| Source text |
* BEGIN *

Another example that we all participate in is insurance. We all make an
expected loss on insurance, but we lower the variance of our outgoings by
doing it, so most of us are happy to take the hit.

------
rm999
This stuck out to me:

> Even under some very tolerant assumptions, the expected payoff from playing
> on, for either player, was greater than the expected payoff from accepting
> the repetition.

Payoff, sure. But it's well-known that the marginal utility of money is not
linear, which means people tend to value money differently based on how much
of it they have (poor people value a dollar more than rich people). This
indirectly means some level of risk aversion is actually an optimal choice.
Turning down a gamble, even if the expected payout is positive, can be
rational.

This is well studied in economic theory:
[https://en.wikipedia.org/wiki/Von_Neumann%E2%80%93Morgenster...](https://en.wikipedia.org/wiki/Von_Neumann%E2%80%93Morgenstern_utility_theorem#Automatic_consideration_of_risk_aversion)

------
nerd_stuff
Without invoking the maximization of utility we could use game theory and ask
if the players were simply minimizing their maximum regret. It was during the
qualification rounds, not the finals. It looks like they each preferred taking
an advantage or a draw (chosen by their opponent) over playing against a
world-class player at a slight disadvantage.

* END *

| Collected data |
* BEGIN *

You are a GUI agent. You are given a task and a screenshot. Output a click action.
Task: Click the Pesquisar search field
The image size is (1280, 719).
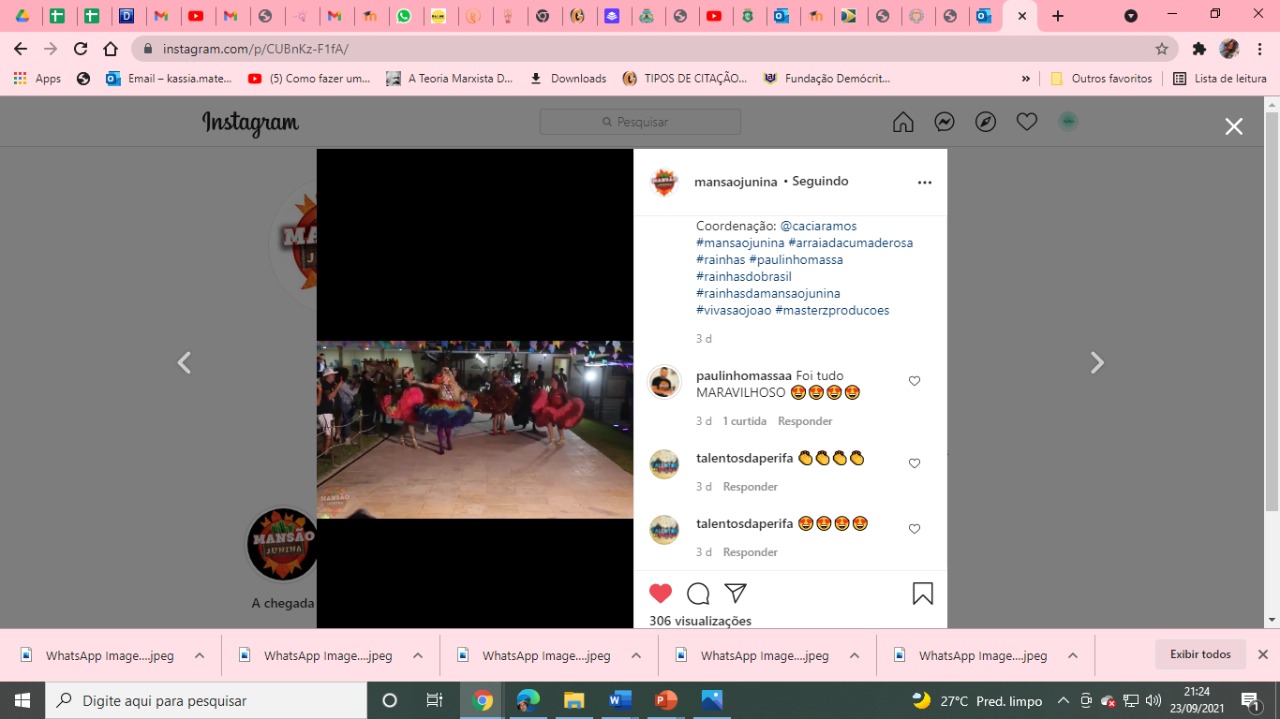[x=640, y=122]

* END *

| List of tasks |
(a) Decide whether each statement agrees with the discussion on risk aversion. Answer yes or no, and quote the words of the text that decide it.
(i) Most people accept the expected loss that comes with insurance.
(ii) The games in question were played in the finals.
(iii) Turning down a gamble with a positive expected payout cannot be rational.
(b) In the discussion on risk aversion, who values a dollar more, poor people or rich people?
(c) Go on with the discussion on risk aversion, starting after its last sentence.

| Expected responses |
(a)
(i) Yes: "so most of us are happy to take the hit."
(ii) No: "It was during the qualification rounds, not the finals."
(iii) No: "Turning down a gamble, even if the expected payout is positive, can be rational."

(b) Poor people value a dollar more than rich people.

(c)
Nakamura's shown that he'll play interesting and sometimes dubious moves
because he wants chess to be more entertaining for spectators. He spends a lot
of time playing online against weaker players so they can have the memory of
that one time they played against one of the best. He's done so much for chess
and its popularity that if he takes an early draw once in a while he gets the
benefit of the doubt.

------
pjungwir
A few thoughts:

\- They say this is terrible for television, but I bet they love it! I wasn't
aware of this tournament until this story. TV tries its best to manufacture
strife and drama.

\- In Go you simply aren't allowed to repeat a position (ko). I wonder how
profoundly it would change chess if you simply weren't allowed threefold
repetition. Or if you weren't allowed it within the first x moves?

\- What if a draw earned you 0.4 points instead of 0.5? Maybe that doesn't
matter with so few games, or does it?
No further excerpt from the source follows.